(Entries provided Opens)

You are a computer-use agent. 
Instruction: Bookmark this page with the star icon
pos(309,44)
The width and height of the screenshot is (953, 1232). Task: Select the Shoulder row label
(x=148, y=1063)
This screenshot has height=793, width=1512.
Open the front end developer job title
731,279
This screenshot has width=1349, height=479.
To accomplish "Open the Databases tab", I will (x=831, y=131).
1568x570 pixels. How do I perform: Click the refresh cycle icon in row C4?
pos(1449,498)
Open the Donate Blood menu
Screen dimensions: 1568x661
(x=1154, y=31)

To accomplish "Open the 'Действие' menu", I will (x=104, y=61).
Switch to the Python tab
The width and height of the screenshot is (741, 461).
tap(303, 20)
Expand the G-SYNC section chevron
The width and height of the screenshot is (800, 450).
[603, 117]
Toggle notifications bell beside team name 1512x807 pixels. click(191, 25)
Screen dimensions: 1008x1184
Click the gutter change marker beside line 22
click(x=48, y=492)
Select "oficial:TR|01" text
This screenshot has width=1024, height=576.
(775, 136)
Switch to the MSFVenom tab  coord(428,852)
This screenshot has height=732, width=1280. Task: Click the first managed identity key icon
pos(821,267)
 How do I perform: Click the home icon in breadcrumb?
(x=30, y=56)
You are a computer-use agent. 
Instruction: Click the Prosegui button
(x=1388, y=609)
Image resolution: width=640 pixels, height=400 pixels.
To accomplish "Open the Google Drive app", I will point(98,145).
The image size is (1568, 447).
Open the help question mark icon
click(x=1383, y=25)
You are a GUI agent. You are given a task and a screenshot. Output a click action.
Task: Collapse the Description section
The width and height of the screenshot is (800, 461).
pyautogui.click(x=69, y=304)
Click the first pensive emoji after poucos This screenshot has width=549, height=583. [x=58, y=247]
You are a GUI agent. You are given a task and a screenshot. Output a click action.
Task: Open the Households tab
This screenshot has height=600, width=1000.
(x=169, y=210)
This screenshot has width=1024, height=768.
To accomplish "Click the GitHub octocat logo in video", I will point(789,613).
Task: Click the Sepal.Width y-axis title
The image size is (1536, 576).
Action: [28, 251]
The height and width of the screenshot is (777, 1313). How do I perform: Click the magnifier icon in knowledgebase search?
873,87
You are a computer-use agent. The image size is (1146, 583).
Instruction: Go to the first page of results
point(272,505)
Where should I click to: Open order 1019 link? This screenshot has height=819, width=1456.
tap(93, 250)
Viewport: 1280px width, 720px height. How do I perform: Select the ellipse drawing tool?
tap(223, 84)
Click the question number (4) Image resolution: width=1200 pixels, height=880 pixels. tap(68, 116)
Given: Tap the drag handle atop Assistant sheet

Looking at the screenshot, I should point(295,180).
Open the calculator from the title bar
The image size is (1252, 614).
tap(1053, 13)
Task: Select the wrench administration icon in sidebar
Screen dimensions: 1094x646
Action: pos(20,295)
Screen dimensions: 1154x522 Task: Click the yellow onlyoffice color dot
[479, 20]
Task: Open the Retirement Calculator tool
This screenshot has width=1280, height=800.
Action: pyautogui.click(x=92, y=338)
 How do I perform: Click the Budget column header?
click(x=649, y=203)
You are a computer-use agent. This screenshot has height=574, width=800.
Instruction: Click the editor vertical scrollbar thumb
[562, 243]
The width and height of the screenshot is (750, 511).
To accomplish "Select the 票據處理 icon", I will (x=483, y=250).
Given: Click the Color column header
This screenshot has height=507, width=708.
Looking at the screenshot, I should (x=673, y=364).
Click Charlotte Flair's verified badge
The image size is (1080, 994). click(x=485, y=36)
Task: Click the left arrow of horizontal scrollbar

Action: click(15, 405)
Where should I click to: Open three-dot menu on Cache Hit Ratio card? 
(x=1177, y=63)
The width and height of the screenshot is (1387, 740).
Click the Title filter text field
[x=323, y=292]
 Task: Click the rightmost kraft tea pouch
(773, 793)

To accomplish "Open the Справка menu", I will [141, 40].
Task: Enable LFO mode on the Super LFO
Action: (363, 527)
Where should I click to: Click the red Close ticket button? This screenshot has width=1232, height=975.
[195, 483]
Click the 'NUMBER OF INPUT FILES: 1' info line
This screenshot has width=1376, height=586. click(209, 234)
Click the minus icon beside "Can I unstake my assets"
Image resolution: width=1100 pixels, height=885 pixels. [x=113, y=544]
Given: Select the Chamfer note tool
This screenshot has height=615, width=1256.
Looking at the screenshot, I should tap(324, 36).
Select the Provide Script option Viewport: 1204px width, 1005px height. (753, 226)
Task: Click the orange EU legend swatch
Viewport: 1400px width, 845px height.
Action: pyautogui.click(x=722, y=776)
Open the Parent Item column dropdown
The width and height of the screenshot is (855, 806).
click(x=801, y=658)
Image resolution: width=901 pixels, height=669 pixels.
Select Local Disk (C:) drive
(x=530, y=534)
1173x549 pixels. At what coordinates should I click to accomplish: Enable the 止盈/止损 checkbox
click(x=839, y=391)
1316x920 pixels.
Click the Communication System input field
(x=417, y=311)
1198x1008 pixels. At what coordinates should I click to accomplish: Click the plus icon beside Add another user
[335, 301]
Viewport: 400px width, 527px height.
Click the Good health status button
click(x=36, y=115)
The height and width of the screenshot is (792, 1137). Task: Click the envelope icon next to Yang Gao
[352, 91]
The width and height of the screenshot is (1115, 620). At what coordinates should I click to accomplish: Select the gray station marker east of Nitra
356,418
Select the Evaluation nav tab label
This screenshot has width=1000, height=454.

(Entries provided Closes)

> [Goal of the exercise] The records above are to be returned exactly as they appear.

> [Expected answer]
You are a computer-use agent. 
Instruction: Bookmark this page with the star icon
pos(309,44)
The width and height of the screenshot is (953, 1232). Task: Select the Shoulder row label
(x=148, y=1063)
This screenshot has height=793, width=1512.
Open the front end developer job title
731,279
This screenshot has width=1349, height=479.
To accomplish "Open the Databases tab", I will (x=831, y=131).
1568x570 pixels. How do I perform: Click the refresh cycle icon in row C4?
pos(1449,498)
Open the Donate Blood menu
Screen dimensions: 1568x661
(x=1154, y=31)

To accomplish "Open the 'Действие' menu", I will (x=104, y=61).
Switch to the Python tab
The width and height of the screenshot is (741, 461).
tap(303, 20)
Expand the G-SYNC section chevron
The width and height of the screenshot is (800, 450).
[603, 117]
Toggle notifications bell beside team name 1512x807 pixels. click(191, 25)
Screen dimensions: 1008x1184
Click the gutter change marker beside line 22
click(x=48, y=492)
Select "oficial:TR|01" text
This screenshot has width=1024, height=576.
(775, 136)
Switch to the MSFVenom tab  coord(428,852)
This screenshot has height=732, width=1280. Task: Click the first managed identity key icon
pos(821,267)
 How do I perform: Click the home icon in breadcrumb?
(x=30, y=56)
You are a computer-use agent. 
Instruction: Click the Prosegui button
(x=1388, y=609)
Image resolution: width=640 pixels, height=400 pixels.
To accomplish "Open the Google Drive app", I will point(98,145).
The image size is (1568, 447).
Open the help question mark icon
click(x=1383, y=25)
You are a GUI agent. You are given a task and a screenshot. Output a click action.
Task: Collapse the Description section
The width and height of the screenshot is (800, 461).
pyautogui.click(x=69, y=304)
Click the first pensive emoji after poucos This screenshot has width=549, height=583. [x=58, y=247]
You are a GUI agent. You are given a task and a screenshot. Output a click action.
Task: Open the Households tab
This screenshot has height=600, width=1000.
(x=169, y=210)
This screenshot has width=1024, height=768.
To accomplish "Click the GitHub octocat logo in video", I will point(789,613).
Task: Click the Sepal.Width y-axis title
The image size is (1536, 576).
Action: [28, 251]
The height and width of the screenshot is (777, 1313). How do I perform: Click the magnifier icon in knowledgebase search?
873,87
You are a computer-use agent. The image size is (1146, 583).
Instruction: Go to the first page of results
point(272,505)
Where should I click to: Open order 1019 link? This screenshot has height=819, width=1456.
tap(93, 250)
Viewport: 1280px width, 720px height. How do I perform: Select the ellipse drawing tool?
tap(223, 84)
Click the question number (4) Image resolution: width=1200 pixels, height=880 pixels. tap(68, 116)
Given: Tap the drag handle atop Assistant sheet

Looking at the screenshot, I should point(295,180).
Open the calculator from the title bar
The image size is (1252, 614).
tap(1053, 13)
Task: Select the wrench administration icon in sidebar
Screen dimensions: 1094x646
Action: pos(20,295)
Screen dimensions: 1154x522 Task: Click the yellow onlyoffice color dot
[479, 20]
Task: Open the Retirement Calculator tool
This screenshot has width=1280, height=800.
Action: pyautogui.click(x=92, y=338)
 How do I perform: Click the Budget column header?
click(x=649, y=203)
You are a computer-use agent. This screenshot has height=574, width=800.
Instruction: Click the editor vertical scrollbar thumb
[562, 243]
The width and height of the screenshot is (750, 511).
To accomplish "Select the 票據處理 icon", I will (x=483, y=250).
Given: Click the Color column header
This screenshot has height=507, width=708.
Looking at the screenshot, I should (x=673, y=364).
Click Charlotte Flair's verified badge
The image size is (1080, 994). click(x=485, y=36)
Task: Click the left arrow of horizontal scrollbar

Action: click(15, 405)
Where should I click to: Open three-dot menu on Cache Hit Ratio card? 
(x=1177, y=63)
The width and height of the screenshot is (1387, 740).
Click the Title filter text field
[x=323, y=292]
 Task: Click the rightmost kraft tea pouch
(773, 793)

To accomplish "Open the Справка menu", I will [141, 40].
Task: Enable LFO mode on the Super LFO
Action: (363, 527)
Where should I click to: Click the red Close ticket button? This screenshot has width=1232, height=975.
[195, 483]
Click the 'NUMBER OF INPUT FILES: 1' info line
This screenshot has width=1376, height=586. click(209, 234)
Click the minus icon beside "Can I unstake my assets"
Image resolution: width=1100 pixels, height=885 pixels. [x=113, y=544]
Given: Select the Chamfer note tool
This screenshot has height=615, width=1256.
Looking at the screenshot, I should tap(324, 36).
Select the Provide Script option Viewport: 1204px width, 1005px height. (753, 226)
Task: Click the orange EU legend swatch
Viewport: 1400px width, 845px height.
Action: pyautogui.click(x=722, y=776)
Open the Parent Item column dropdown
The width and height of the screenshot is (855, 806).
click(x=801, y=658)
Image resolution: width=901 pixels, height=669 pixels.
Select Local Disk (C:) drive
(x=530, y=534)
1173x549 pixels. At what coordinates should I click to accomplish: Enable the 止盈/止损 checkbox
click(x=839, y=391)
1316x920 pixels.
Click the Communication System input field
(x=417, y=311)
1198x1008 pixels. At what coordinates should I click to accomplish: Click the plus icon beside Add another user
[335, 301]
Viewport: 400px width, 527px height.
Click the Good health status button
click(x=36, y=115)
The height and width of the screenshot is (792, 1137). Task: Click the envelope icon next to Yang Gao
[352, 91]
The width and height of the screenshot is (1115, 620). At what coordinates should I click to accomplish: Select the gray station marker east of Nitra
356,418
Select the Evaluation nav tab label
This screenshot has width=1000, height=454.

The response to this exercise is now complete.